══ Data supplied ══

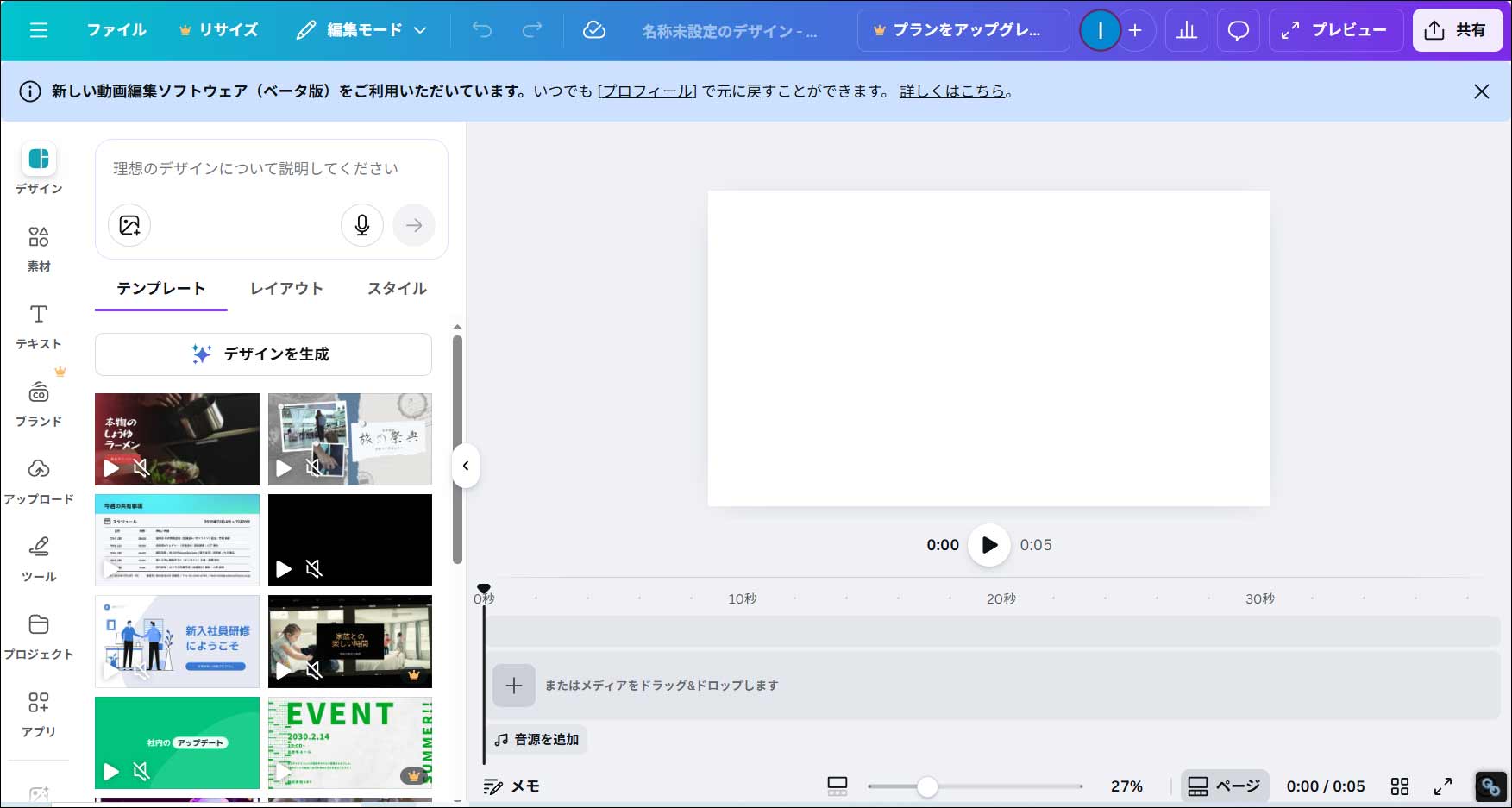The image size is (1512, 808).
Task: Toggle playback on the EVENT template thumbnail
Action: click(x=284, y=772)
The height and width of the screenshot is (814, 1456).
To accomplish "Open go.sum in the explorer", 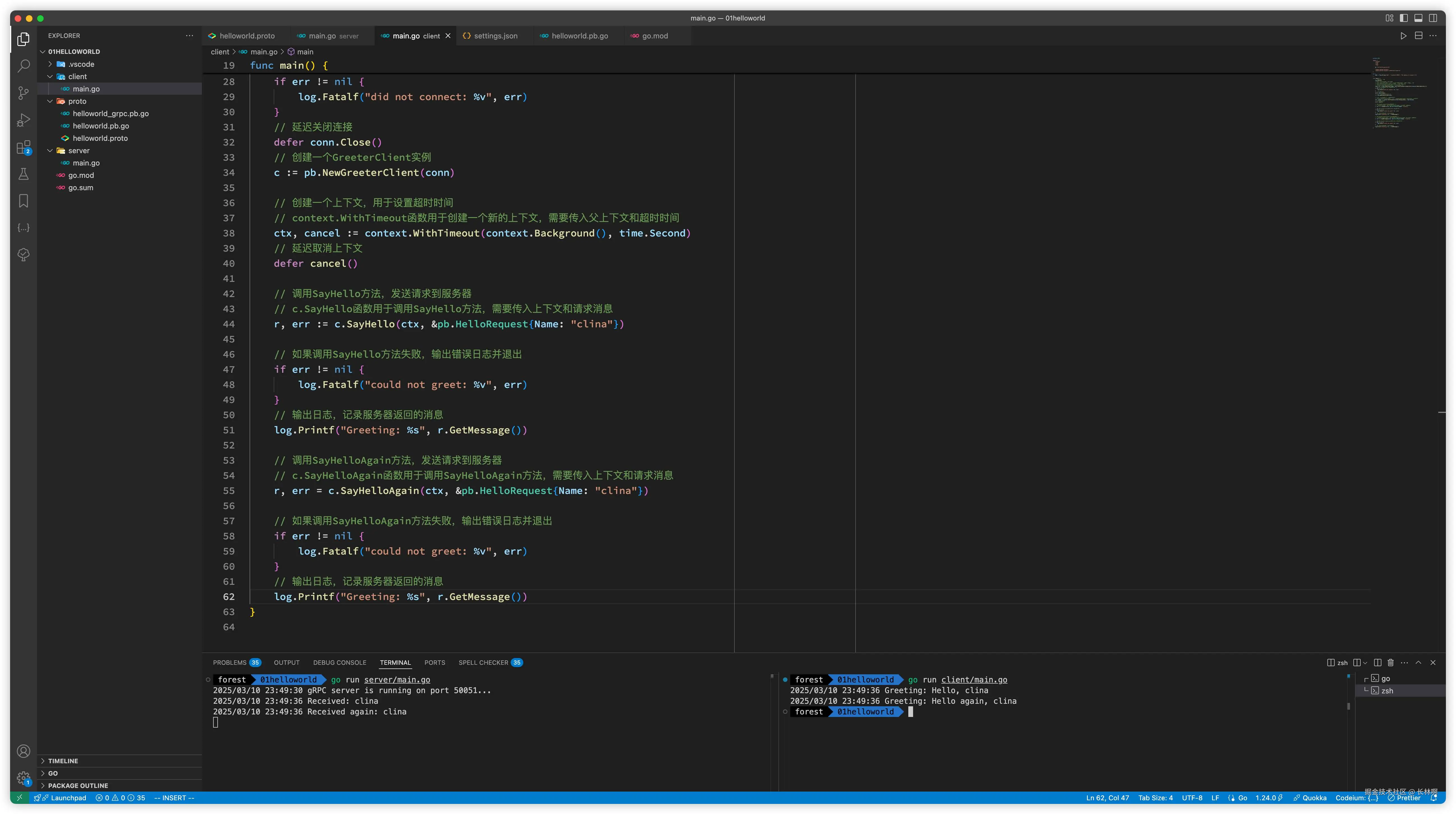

═══
══ Data supplied ══

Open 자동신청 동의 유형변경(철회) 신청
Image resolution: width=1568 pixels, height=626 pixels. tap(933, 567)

═══

- Task statement
Find the line with "The height and" in the entries above. Set down exactly every line from it up to and including the line with "go.sum in the", images excluded.

- Your response
The height and width of the screenshot is (814, 1456).
To accomplish "Open go.sum in the explorer", 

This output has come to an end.